To preface, I don't want to delay this patch set, only have the
conversation at the most appropriate place.
The SEV-SNP firmware provides the SNP_CONFIG command used to set the
system-wide configuration value for SNP guests. The information includes
the TCB version string to be reported in guest attestation reports.
The system-wide aspect of this makes me wonder if we can also have a
VM instance-specific extension. This is important for the use case
that we may see secure boot variables included in the launch
measurement, making offline signing of the UEFI image impossible. We
can't sign the cross-product of all UEFI builds and every user's EFI
variables. We'd like to include an instance-specific certificate that
specifies the platform-endorsed golden measurement of the UEFI.
An alternative that doesn't require a change to the kernel is to just
make this certificate fetchable from a FAMILY_ID-keyed, predetermined
URL prefix + IMAGE_ID + '.crt', but this requires a download (and
continuous hosting) to do something as routine as collecting an
attestation report.

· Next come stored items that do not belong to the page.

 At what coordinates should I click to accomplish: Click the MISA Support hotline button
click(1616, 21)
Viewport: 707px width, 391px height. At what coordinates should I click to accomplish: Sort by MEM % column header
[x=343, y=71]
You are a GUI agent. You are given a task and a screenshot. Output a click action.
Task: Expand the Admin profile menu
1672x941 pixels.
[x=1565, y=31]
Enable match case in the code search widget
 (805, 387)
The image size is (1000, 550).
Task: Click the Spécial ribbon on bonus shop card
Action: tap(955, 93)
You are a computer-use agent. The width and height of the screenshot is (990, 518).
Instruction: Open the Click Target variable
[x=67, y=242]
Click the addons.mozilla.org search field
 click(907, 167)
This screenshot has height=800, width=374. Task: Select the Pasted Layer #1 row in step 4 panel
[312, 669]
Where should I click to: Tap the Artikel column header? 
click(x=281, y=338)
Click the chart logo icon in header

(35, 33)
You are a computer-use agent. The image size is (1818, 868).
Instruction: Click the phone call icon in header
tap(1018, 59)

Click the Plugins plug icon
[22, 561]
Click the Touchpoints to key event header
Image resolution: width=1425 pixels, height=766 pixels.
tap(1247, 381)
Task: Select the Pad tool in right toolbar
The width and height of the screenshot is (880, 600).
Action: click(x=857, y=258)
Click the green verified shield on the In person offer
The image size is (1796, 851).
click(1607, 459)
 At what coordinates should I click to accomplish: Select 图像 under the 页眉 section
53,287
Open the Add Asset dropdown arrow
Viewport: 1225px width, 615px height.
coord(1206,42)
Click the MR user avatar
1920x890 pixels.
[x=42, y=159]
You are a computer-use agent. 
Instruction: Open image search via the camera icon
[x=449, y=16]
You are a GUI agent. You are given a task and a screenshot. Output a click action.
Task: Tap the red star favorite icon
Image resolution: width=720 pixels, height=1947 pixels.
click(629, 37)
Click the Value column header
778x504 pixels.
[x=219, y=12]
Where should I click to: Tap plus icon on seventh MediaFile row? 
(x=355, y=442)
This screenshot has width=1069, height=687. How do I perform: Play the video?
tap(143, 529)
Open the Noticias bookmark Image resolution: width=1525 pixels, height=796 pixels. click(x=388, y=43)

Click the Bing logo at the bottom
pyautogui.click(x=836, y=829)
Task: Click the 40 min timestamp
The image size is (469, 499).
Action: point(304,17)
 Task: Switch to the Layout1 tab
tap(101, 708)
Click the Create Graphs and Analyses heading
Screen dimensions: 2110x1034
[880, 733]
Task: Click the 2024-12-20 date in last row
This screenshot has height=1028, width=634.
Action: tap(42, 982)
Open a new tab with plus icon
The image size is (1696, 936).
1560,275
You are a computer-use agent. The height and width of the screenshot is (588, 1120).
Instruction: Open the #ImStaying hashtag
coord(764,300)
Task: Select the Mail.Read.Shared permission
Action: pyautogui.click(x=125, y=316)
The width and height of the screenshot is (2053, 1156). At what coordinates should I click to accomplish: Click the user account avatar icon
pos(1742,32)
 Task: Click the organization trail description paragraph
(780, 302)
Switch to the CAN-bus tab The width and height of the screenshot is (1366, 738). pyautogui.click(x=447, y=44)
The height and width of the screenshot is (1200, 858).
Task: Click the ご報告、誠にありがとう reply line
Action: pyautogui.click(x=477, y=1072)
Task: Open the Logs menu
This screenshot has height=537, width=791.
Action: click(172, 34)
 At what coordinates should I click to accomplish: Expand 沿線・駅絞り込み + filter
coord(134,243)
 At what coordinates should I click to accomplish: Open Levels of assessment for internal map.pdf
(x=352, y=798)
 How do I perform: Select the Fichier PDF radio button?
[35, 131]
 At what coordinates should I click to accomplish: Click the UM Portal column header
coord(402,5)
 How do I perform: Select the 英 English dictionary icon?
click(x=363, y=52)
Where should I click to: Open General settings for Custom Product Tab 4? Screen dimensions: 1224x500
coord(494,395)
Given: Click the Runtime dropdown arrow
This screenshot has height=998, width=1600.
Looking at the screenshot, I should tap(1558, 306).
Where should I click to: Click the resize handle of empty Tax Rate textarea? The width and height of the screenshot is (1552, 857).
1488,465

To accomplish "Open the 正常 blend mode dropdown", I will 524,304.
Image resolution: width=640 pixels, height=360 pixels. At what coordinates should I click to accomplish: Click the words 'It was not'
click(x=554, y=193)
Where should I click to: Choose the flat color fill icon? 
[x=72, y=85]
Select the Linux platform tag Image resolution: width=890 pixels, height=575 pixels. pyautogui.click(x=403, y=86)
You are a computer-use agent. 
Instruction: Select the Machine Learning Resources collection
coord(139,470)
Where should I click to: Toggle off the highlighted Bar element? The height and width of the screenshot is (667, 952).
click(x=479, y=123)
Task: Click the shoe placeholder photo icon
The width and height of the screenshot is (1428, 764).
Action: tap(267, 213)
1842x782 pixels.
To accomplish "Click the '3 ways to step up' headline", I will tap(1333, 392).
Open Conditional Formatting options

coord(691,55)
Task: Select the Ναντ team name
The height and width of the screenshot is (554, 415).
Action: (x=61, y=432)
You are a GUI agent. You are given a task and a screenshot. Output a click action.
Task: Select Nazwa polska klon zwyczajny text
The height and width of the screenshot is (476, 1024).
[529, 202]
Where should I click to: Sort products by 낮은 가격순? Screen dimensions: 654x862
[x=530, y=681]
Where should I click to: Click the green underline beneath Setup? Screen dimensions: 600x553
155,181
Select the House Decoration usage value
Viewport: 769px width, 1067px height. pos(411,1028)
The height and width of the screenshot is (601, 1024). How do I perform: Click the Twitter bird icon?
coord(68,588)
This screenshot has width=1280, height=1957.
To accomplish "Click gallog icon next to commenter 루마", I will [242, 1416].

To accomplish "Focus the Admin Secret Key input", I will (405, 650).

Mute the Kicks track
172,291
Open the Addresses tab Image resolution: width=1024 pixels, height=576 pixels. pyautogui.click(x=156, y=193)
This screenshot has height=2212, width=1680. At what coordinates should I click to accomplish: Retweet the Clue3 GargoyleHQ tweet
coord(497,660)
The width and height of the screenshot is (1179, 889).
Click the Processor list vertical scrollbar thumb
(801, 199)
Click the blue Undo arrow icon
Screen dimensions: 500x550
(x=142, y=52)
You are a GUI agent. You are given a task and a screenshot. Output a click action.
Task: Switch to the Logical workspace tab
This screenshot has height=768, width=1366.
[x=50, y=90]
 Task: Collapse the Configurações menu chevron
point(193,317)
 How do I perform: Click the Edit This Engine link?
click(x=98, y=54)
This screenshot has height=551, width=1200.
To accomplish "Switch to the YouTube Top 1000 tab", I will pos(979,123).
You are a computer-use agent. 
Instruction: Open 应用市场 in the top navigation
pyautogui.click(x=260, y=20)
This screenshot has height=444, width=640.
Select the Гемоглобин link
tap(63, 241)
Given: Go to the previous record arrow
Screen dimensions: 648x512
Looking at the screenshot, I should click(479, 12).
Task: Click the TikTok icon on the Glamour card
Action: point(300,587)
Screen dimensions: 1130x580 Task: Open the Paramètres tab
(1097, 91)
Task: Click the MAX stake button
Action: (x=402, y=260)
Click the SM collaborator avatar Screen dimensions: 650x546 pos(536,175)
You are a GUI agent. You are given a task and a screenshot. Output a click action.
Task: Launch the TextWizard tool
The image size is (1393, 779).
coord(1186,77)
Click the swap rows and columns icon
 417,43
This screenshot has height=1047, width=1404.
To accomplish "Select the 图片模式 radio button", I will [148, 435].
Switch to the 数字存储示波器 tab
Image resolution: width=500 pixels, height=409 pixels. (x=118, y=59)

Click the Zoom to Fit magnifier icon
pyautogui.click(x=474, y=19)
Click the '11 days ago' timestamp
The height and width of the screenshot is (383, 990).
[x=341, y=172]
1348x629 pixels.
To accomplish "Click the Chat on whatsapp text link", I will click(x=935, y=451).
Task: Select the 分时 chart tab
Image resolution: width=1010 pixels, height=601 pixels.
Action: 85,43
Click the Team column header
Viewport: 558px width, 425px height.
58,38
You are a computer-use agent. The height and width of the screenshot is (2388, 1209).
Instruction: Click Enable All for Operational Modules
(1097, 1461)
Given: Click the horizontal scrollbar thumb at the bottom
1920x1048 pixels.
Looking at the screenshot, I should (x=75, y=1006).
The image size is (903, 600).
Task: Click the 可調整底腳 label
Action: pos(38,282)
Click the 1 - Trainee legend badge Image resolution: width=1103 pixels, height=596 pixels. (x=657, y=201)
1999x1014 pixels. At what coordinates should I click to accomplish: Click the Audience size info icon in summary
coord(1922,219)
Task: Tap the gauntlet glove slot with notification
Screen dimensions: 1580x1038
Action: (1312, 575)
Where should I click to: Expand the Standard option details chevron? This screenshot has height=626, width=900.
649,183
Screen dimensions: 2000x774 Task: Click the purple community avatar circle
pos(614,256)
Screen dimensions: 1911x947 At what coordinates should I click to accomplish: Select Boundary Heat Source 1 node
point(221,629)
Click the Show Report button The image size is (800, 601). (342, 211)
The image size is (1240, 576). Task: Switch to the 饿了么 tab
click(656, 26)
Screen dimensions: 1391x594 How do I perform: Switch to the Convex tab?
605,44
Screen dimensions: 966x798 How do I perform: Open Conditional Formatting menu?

It's up to the upstream community to determine if
that is an acceptable cost to keep the complexity of a certificate
table merge operation out of the kernel.
The SNP API specification gives an interpretation to the data blob
here as a table of GUID/offset pairs followed by data blobs that
presumably are at the appropriate offsets into the data pages. The
spec allows for the host to add any number of GUID/offset pairs it
wants, with 3 specific GUIDs recommended for the AMD PSP certificate
chain.
The snp_guest_ext_guest_request function in ccp is what passes back
the certificate data that was previously stored, so I'm wondering if
it can take an extra (pointer,len) pair of VM instance certificate
data to merge with the host certificate data before returning to the
guest. The new required length is the sum total of both the header
certs and instance certs. The operation to copy the data is no longer
a memcpy but a header merge that tracks the offset shifts caused by a
larger header and other certificates in the remaining data pages.
I can propose my own patch on top of this v6 patch set that adds a KVM
ioctl like KVM_{GET,SET}_INSTANCE_SNP_EXT_CONFIG and then pass along
the stored certificate blob in the request call. I'd prefer to have
the design agreed upon upfront though.